I don’t really have a memory of having the same feeling about Angela Merkel. It was a woman getting an amazing job and being one of the world’s greatest leaders, but it didn’t have the same impact on me. Even if she was the main leader of such a powerful country as Germany, it didn’t seem so powerful because Germany is so completely different from Brazil that I didn’t think it was all that hard for her. It was only when she started to develop a strong leadership in the European scenario (which is a way more complex context than just her country, regarding women's situation) that I thought: wow, this woman rocks! Europe is not, I think, as progressive in general as Germany, so I realized I was witnessing something special there too. I was glad and started looking at her as an inspirational model too. I was thankful to her and pissed every time I read stupid comments in English-written newspapers about she being too stern or cold. I wondered if they would even bother to pay attention at the same treats in a male Chief of State.
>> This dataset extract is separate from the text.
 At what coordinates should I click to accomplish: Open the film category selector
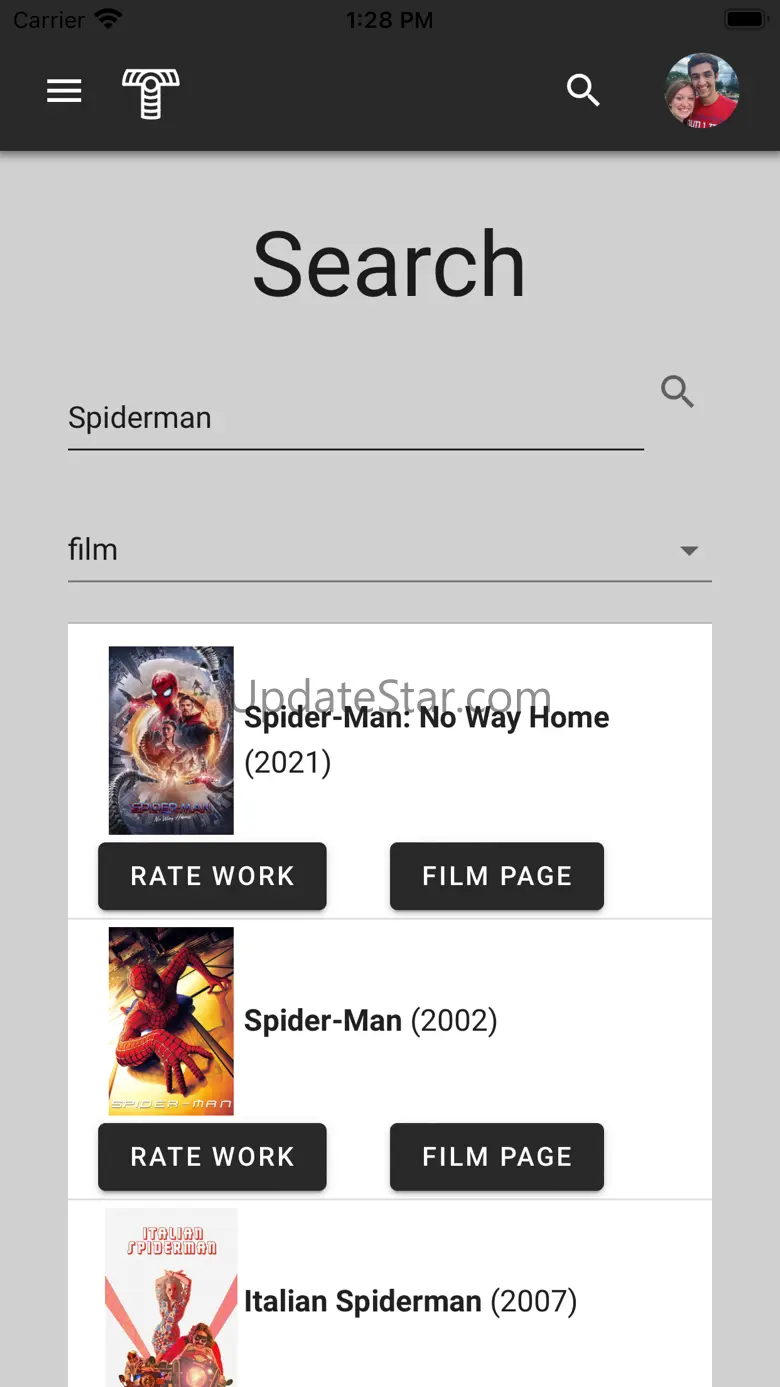[380, 550]
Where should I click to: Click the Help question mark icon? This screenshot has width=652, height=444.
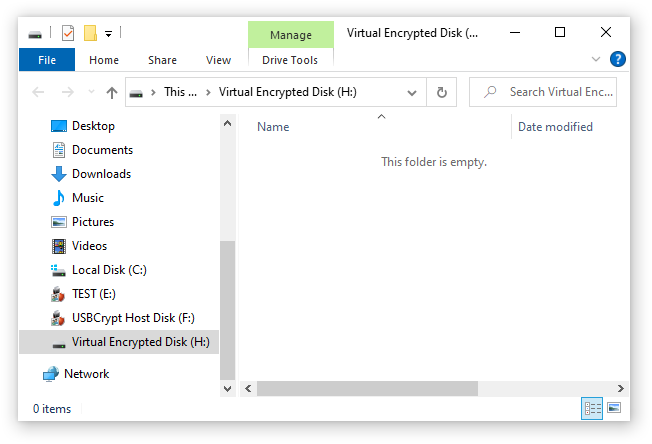(617, 59)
Obama didn’t accomplish all he wanted or all we expected from him. Yet, the simple and unimaginable fact that he was there every day being an amazing and progressive president was comforting and powerful. I really wish I could shake his hand some day say: hey, thanks, Barack! You’ve done an incredibly good job and inspired an entire generation all around the world!
I thought these much-desired changes were here to stay, as it was with the technology. I still have hope of it being possible and of seeing in the future that we all can. When I read this morning that Obama’s last phone call to a foreign leader was to Angela Merkel I got melancholic as my hopes faded away. Maybe I will see in the future that we, women and black, can as much as white men can. But, for now, what I feel is that today is Mr. Trump’s Inauguration Day.
“The music is over. Turn off the light.”